### Task
Give the data back exactly as it stands.

Pixel coordinate grounding data
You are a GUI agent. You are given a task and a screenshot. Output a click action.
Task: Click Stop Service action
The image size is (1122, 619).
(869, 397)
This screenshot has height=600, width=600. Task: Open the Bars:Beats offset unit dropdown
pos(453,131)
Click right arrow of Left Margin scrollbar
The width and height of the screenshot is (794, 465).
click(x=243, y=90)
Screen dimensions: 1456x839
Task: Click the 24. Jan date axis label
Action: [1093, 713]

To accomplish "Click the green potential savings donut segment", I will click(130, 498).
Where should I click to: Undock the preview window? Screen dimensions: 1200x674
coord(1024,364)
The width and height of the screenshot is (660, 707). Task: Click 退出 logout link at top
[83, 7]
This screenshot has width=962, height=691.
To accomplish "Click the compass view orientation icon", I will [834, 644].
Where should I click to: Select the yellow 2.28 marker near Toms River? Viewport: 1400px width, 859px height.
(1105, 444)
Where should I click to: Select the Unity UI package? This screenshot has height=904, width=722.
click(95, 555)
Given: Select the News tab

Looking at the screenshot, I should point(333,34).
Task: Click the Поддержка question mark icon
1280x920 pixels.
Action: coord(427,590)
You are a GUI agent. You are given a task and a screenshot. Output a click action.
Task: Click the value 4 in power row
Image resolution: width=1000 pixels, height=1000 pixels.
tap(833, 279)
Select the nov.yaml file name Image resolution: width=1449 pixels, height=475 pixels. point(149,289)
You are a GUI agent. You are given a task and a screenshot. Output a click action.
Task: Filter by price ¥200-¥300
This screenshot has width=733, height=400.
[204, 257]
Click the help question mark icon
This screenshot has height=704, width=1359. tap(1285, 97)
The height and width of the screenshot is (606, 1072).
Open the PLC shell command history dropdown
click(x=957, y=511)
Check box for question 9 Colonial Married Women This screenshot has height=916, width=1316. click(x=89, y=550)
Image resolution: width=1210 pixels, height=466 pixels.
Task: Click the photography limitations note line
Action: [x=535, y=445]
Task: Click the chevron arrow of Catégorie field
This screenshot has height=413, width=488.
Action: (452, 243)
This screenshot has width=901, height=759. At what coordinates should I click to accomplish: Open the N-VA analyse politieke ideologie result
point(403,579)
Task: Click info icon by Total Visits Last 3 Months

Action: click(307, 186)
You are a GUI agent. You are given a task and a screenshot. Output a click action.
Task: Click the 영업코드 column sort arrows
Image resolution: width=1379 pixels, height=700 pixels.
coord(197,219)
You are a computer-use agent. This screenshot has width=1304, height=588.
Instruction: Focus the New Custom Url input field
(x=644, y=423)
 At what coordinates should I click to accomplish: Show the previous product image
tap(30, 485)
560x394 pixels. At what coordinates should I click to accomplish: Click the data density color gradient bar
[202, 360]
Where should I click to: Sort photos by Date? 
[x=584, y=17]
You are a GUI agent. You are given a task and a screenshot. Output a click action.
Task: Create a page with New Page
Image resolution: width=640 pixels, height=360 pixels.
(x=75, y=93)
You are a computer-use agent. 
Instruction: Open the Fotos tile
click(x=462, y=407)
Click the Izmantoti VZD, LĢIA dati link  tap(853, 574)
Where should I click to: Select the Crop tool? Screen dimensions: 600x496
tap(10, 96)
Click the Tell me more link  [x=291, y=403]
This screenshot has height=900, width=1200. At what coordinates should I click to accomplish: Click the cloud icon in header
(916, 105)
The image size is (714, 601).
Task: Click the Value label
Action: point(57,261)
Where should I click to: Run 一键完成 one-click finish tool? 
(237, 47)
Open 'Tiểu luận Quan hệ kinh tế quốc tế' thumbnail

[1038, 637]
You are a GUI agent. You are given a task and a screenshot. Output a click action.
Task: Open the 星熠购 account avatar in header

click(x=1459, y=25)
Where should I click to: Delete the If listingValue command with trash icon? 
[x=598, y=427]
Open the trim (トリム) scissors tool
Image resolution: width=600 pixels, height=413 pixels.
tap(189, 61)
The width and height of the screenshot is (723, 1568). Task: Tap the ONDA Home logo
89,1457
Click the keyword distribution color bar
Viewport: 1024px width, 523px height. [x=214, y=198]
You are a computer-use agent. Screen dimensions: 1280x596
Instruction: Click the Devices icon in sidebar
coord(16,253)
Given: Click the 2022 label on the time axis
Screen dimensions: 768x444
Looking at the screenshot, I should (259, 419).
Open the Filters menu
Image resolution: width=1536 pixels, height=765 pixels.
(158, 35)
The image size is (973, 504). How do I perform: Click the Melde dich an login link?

### Response
You are a GUI agent. You are given a task and a screenshot. Output a click action.
Task: Click Stop Service action
The image size is (1122, 619).
(869, 397)
This screenshot has height=600, width=600. Task: Open the Bars:Beats offset unit dropdown
pos(453,131)
Click right arrow of Left Margin scrollbar
The width and height of the screenshot is (794, 465).
click(x=243, y=90)
Screen dimensions: 1456x839
Task: Click the 24. Jan date axis label
Action: [1093, 713]

To accomplish "Click the green potential savings donut segment", I will click(130, 498).
Where should I click to: Undock the preview window? Screen dimensions: 1200x674
coord(1024,364)
The width and height of the screenshot is (660, 707). Task: Click 退出 logout link at top
[83, 7]
This screenshot has width=962, height=691.
To accomplish "Click the compass view orientation icon", I will [834, 644].
Where should I click to: Select the yellow 2.28 marker near Toms River? Viewport: 1400px width, 859px height.
(1105, 444)
Where should I click to: Select the Unity UI package? This screenshot has height=904, width=722.
click(95, 555)
Given: Select the News tab

Looking at the screenshot, I should point(333,34).
Task: Click the Поддержка question mark icon
1280x920 pixels.
Action: coord(427,590)
You are a GUI agent. You are given a task and a screenshot. Output a click action.
Task: Click the value 4 in power row
Image resolution: width=1000 pixels, height=1000 pixels.
tap(833, 279)
Select the nov.yaml file name Image resolution: width=1449 pixels, height=475 pixels. point(149,289)
You are a GUI agent. You are given a task and a screenshot. Output a click action.
Task: Filter by price ¥200-¥300
This screenshot has width=733, height=400.
[204, 257]
Click the help question mark icon
This screenshot has height=704, width=1359. tap(1285, 97)
The height and width of the screenshot is (606, 1072).
Open the PLC shell command history dropdown
click(x=957, y=511)
Check box for question 9 Colonial Married Women This screenshot has height=916, width=1316. click(x=89, y=550)
Image resolution: width=1210 pixels, height=466 pixels.
Task: Click the photography limitations note line
Action: [x=535, y=445]
Task: Click the chevron arrow of Catégorie field
This screenshot has height=413, width=488.
Action: (452, 243)
This screenshot has width=901, height=759. At what coordinates should I click to accomplish: Open the N-VA analyse politieke ideologie result
point(403,579)
Task: Click info icon by Total Visits Last 3 Months

Action: click(307, 186)
You are a GUI agent. You are given a task and a screenshot. Output a click action.
Task: Click the 영업코드 column sort arrows
Image resolution: width=1379 pixels, height=700 pixels.
coord(197,219)
You are a computer-use agent. This screenshot has width=1304, height=588.
Instruction: Focus the New Custom Url input field
(x=644, y=423)
 At what coordinates should I click to accomplish: Show the previous product image
tap(30, 485)
560x394 pixels. At what coordinates should I click to accomplish: Click the data density color gradient bar
[202, 360]
Where should I click to: Sort photos by Date? 
[x=584, y=17]
You are a GUI agent. You are given a task and a screenshot. Output a click action.
Task: Create a page with New Page
Image resolution: width=640 pixels, height=360 pixels.
(x=75, y=93)
You are a computer-use agent. 
Instruction: Open the Fotos tile
click(x=462, y=407)
Click the Izmantoti VZD, LĢIA dati link  tap(853, 574)
Where should I click to: Select the Crop tool? Screen dimensions: 600x496
tap(10, 96)
Click the Tell me more link  [x=291, y=403]
This screenshot has height=900, width=1200. At what coordinates should I click to accomplish: Click the cloud icon in header
(916, 105)
The image size is (714, 601).
Task: Click the Value label
Action: point(57,261)
Where should I click to: Run 一键完成 one-click finish tool? 
(237, 47)
Open 'Tiểu luận Quan hệ kinh tế quốc tế' thumbnail

[1038, 637]
You are a GUI agent. You are given a task and a screenshot. Output a click action.
Task: Open the 星熠购 account avatar in header

click(x=1459, y=25)
Where should I click to: Delete the If listingValue command with trash icon? 
[x=598, y=427]
Open the trim (トリム) scissors tool
Image resolution: width=600 pixels, height=413 pixels.
tap(189, 61)
The width and height of the screenshot is (723, 1568). Task: Tap the ONDA Home logo
89,1457
Click the keyword distribution color bar
Viewport: 1024px width, 523px height. [x=214, y=198]
You are a computer-use agent. Screen dimensions: 1280x596
Instruction: Click the Devices icon in sidebar
coord(16,253)
Given: Click the 2022 label on the time axis
Screen dimensions: 768x444
Looking at the screenshot, I should (259, 419).
Open the Filters menu
Image resolution: width=1536 pixels, height=765 pixels.
(158, 35)
The image size is (973, 504). How do I perform: Click the Melde dich an login link?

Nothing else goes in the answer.